Cette femme, folle d'amour, se décida à faire disparaître l'obstacle qui s'opposait à son mariage. On vit son fils succomber au milieu du mois de mai, et sa petite fille périr justement au même jour du mois suivant.
La justice s'inquiéta; les deux enfants furent exhumés, et leurs corps montra des traces évidentes de poison. Devant de telles preuves, la malheureuse femme a fait des aveux complets.
Cette affaire rappelle absolument celle de madame T... , qui épouvanta Paris il y a vingt ans. une femme, d'un aspect si pur et si charmant, qu'on l'avait surnommée la rose blanche, empoisonna son mari, ses deux enfants et la femme d'un homme qu'elle aimait, pour parvenir à l'épouser. Elle avait aplani tous obstacles autour d'elle, lorsque, par un instinct providentiel, celui à qui elle avait tout sacrifié se retira d'elle. Peu après, il apprit les crimes de madame T... , révélés par la voix publique, ainsi que la mort de cette rose blanche, qui prit elle-même de l'acide prussique, dont elle avait tant versé autour d'elle.
La comédie de salon a jeté les derniers feux de sa rampe au château de Drancy, chez M. de Ladoucette, le sénateur. On a joué les Absents ont raison, charmante comédie du second Théâtre Français, par madame Anaïs Ségalas, dont nos lecteurs ont pu apprécier le talent. Elle-même portait le deuil rose de Lievins et lançait, au feu du lustre, les étincelles nées sous sa plume au feu de l'inspiration. Elle était entourée de M. Ballande, la science et la verve incarnées, le maître par excellence du spectacle de salon; de M. Malezieux, qui double l'esprit des auteurs les plus spirituels; de MM. Favé et Pujol, qui ont également brillé dans leurs rôles. La Carte à payer, ce vieux vaudeville toujours jeune parce qu'il est toujours joli, a terminé le spectacle.

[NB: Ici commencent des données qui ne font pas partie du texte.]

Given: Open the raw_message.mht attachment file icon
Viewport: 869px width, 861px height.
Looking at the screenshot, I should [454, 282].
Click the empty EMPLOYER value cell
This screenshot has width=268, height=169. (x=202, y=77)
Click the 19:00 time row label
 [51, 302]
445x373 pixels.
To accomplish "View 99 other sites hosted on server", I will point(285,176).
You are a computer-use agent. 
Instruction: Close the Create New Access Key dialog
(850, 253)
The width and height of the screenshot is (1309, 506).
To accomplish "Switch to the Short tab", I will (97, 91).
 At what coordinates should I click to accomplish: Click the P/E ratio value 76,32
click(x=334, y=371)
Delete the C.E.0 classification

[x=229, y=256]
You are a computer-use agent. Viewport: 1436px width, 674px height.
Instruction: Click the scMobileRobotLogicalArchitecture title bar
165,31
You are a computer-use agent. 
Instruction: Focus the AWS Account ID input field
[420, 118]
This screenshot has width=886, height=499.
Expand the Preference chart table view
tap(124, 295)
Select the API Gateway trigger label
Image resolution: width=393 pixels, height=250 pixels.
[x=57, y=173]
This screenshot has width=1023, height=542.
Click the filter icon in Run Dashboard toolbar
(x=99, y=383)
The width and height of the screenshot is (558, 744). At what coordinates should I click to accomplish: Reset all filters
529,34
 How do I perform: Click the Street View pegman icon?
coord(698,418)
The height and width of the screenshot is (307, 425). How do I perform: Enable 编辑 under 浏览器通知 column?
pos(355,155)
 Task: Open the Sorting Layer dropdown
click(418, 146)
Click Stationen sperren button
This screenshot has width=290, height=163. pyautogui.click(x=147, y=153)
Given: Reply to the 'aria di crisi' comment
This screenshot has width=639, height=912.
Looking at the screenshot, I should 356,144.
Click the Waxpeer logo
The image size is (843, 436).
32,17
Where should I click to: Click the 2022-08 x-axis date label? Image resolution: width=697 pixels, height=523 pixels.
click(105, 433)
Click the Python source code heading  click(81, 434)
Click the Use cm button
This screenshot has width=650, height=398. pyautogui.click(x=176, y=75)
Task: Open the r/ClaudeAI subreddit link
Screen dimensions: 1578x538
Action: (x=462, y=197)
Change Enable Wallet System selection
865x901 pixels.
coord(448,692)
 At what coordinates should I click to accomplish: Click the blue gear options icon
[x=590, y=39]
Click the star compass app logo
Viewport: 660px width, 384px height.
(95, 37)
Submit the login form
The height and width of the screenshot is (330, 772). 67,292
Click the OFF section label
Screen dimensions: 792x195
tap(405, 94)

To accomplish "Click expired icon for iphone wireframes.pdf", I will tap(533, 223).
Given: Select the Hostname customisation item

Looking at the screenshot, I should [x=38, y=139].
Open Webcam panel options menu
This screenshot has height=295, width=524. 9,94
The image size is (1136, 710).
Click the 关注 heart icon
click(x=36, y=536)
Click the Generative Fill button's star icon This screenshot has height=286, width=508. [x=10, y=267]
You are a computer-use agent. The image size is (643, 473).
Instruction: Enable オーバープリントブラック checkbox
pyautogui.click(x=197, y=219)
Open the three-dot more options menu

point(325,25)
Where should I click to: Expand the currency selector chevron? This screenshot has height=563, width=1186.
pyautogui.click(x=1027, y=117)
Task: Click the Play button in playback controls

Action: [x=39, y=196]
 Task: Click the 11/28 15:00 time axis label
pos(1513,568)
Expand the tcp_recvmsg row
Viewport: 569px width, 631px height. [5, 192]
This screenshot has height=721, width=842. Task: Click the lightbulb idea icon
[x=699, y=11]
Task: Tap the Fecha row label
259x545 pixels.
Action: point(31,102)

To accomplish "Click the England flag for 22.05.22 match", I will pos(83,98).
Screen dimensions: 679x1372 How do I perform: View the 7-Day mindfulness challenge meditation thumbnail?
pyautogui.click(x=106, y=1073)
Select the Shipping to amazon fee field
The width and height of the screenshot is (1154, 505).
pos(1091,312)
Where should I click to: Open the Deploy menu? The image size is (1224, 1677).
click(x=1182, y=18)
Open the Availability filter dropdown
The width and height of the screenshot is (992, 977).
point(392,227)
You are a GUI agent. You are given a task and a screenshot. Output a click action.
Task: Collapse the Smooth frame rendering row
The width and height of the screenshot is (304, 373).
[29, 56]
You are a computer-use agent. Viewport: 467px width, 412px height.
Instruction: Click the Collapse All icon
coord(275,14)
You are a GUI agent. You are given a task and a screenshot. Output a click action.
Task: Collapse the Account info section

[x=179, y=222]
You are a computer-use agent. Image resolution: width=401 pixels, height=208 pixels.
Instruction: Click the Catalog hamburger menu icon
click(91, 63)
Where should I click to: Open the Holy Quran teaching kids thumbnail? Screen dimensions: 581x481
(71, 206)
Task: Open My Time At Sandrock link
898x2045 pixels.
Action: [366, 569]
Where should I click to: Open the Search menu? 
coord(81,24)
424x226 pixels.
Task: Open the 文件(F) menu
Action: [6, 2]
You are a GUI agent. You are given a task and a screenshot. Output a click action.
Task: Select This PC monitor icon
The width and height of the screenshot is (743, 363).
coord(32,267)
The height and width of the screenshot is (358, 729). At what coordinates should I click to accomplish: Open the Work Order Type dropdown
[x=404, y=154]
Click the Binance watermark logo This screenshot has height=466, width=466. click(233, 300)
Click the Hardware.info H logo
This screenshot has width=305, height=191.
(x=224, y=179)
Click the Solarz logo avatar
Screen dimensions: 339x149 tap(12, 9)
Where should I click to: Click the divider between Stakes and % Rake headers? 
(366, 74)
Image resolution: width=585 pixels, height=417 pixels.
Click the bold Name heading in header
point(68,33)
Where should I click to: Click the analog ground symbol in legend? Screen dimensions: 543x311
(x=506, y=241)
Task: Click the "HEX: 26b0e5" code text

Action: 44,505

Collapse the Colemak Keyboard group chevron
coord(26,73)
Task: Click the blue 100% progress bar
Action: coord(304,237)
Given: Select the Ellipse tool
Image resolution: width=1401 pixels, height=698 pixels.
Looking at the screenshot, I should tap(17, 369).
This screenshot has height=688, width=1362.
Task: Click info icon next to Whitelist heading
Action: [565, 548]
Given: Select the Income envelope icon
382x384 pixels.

Le prologue était de M. Pitre-Chevalier.
Madame Anaïs Ségalas a donné ensuite, dans ses salons de Paris, une seconde représentation de ces deux pièces, qui n'ont été ni moins parfaitement interprétées, ni moins vivement applaudies.

                                                                                                          Paul de Couder.

Journal du Dimanche, 19 juillet 1857.